Jin isn’t sure he can do this sober. But Yamapi is tired, not having slept since the Thursday to Friday night in Japan, so he is soon out cold in Jin’s guest room. Jin is left with his own thoughts and confusions. It doesn’t help that he remembers his conversation with Ueda that night. Jin is questioning the logic behind flying to Hawaii for about thirty six hours round-trip to teach his not-really-daughter Japanese writing as it is. Ueda’s variables added to this equation make him freak out completely. In the morning, he’s the one that is way too tired. He watches Ayano and Yamapi as they go through more books Yamapi brought and draw and write all morning long and everything gets hazy. He wonders if it is because his eyes are closing on their own half of the time or because his mind is swimming in the mist of emotions.
They take a long walk alongside the windy beach on Saturday afternoon; have a great dinner in the evening and Ayano falls asleep in the armchair while Yamapi reads her a Japanese fairytale. They look perfect together, curled and comfortable and right at home. Yamapi looks right at home in that seat. Of course he does.
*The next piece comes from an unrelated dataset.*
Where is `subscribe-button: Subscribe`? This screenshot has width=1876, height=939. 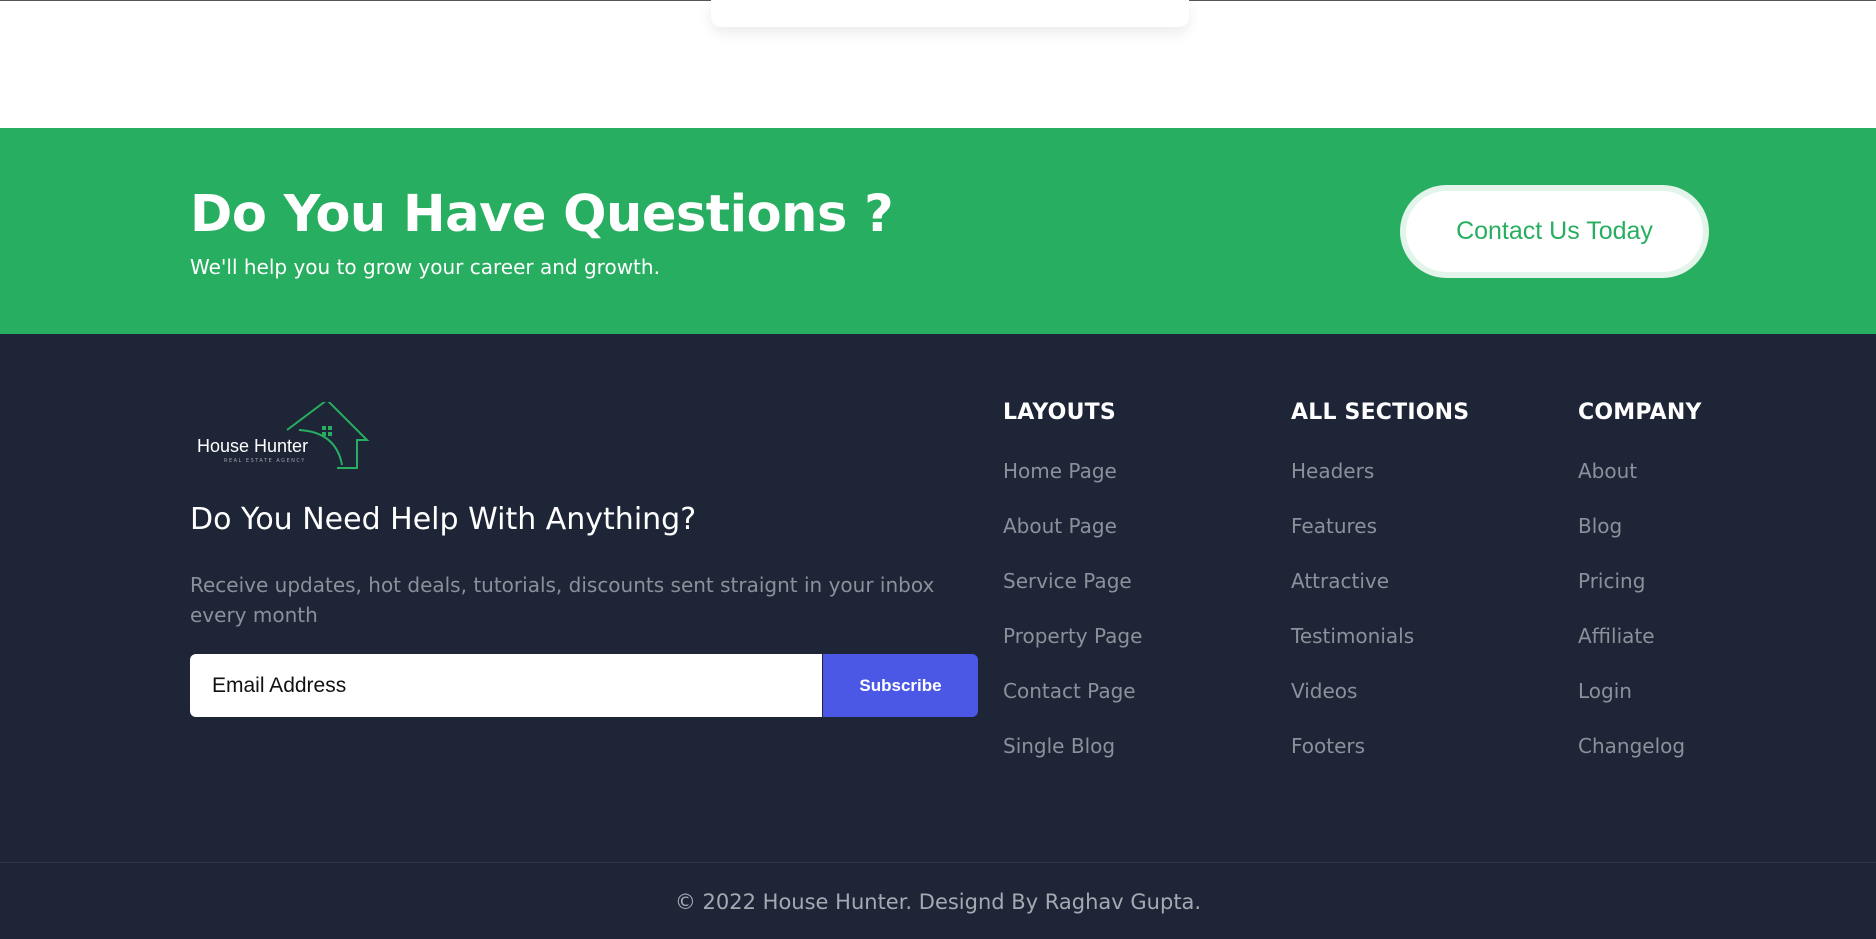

Jin keeps silent, watching, and he doesn’t turn away when Yamapi looks up at him, meets his eyes. Jin doesn’t know what Yamapi sees in them, he doesn’t know what he himself is thinking anymore, and Yamapi’s own silence doesn’t give him any answers.
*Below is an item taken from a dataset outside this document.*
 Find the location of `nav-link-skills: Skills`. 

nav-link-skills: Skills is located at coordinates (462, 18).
When Ayano is in bed, neither of them seems to want to address the tension in the air, so Yamapi sets about telling Jin everything that’s happened to their mutual friends since his last visit. Jin lets him even if he knows most of this from those friends themselves. He listens to Yamapi’s voice as it lowers into a whisper when he talks about something serious, as it rings when he laughs at a funny memory. It just happens so that by the time Yamapi has nothing more to report, Jin’s head has fallen on Yamapi’s shoulder, and Jin has been lulled into a half-sleep by the comfort of Yamapi next to him.
“You seem really interested in all this,” Yamapi tries to poke him.
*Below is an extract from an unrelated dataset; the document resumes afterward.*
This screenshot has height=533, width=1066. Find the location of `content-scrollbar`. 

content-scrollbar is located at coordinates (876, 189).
Jin just sighs and drops his head into Yamapi’s lap, looking up at him. Yamapi pouts but doesn’t move to push Jin away.
“Spoiled brat,” he mutters. Jin settles into a better position, legs hanging over the armrest, back sinking into the couch. Yamapi’s fingers are suddenly in his hair, weeding the small tangles of the long day from them.
“And how have you been doing?” Jin asks then, looking into Yamapi’s eyes despite his heart trying to hammer out of his own chest.
“I’m doing fine. Just fine,” Yamapi mutters.
“Yeah, the concerts were so much fun, and I’m recording a new single now, and it’s such a fun song . . .”
As Jin realizes this can’t be Yamapi’s home, Yamapi trails off. Jin doesn’t know why, can’t be sure what his face is showing, or if maybe his heart really did stop for a moment and Yamapi actually felt it. Neither of them moves to go to sleep, and Yamapi’s fingers keep on playing with Jin’s hair until the other falls asleep.
When Jin wakes up, it is to Ayano poking his cheek and laughing at him for falling asleep on the couch. Yamapi is putting breakfast together. By the time Jin gets out of the shower, Yamapi is teaching Ayano a new kanji. By the time Jin checks on the hotel staff and makes them lunch, there is just enough time to eat it and drop Yamapi off at the airport.
“I have quite a lot of flight miles,” Yamapi says at the airport, sounding hesitant yet again.
“Just call next time, so we don’t leave for a weekend,” Jin waves it off.
Yamapi smiles and gives Ayano a hug. He moves in to give one to Jin as well. He stops midway, and then it’s awkward because Jin might have been already leaning to meet him. They are stuck like that only for a second before Jin decides to lean the rest of the way. He wraps his arm around Yamapi’s shoulders quickly and hopefully all brotherly and lets go all too quick. Ayano waves then, and there’s nothing else to do then watch Yamapi’s back as he disappears towards his gate. Jin feels like it will never be like it used to be.